Unlike Cuzzoni, Faustina never returned to England. During the years 1728–1732, she was again much in evidence on the stages of major Italian cities, especially Venice. In 1730, she married the German composer, Johann Adolf Hasse, and the following year the couple were summoned to the court of Augustus the Strong at Dresden, where Faustina enjoyed a great success in her husband's opera Cleofide. They were described by the famous librettist Metastasio as "truly an exquisite couple".

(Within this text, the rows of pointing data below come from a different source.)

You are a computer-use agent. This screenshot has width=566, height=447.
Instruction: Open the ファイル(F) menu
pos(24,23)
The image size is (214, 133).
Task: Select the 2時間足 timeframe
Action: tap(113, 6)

Hasse remained at the Saxon court for more than thirty years, and his wife sang in at least fifteen of the operas he composed between Caio Fabricio in 1734 and Ciro riconosciuto (1751). Faustina was, however, permitted to make many long trips to Italy, appearing again in Naples, Venice, Parma and elsewhere in operas by Pergolesi, Porpora and Vinci, alongside those of her husband. Though she retired from the theatre in 1751, Faustina kept her salary and title of virtuosa da camera to the Elector until the death of Augustus' successor, Frederick Augustus II in 1763.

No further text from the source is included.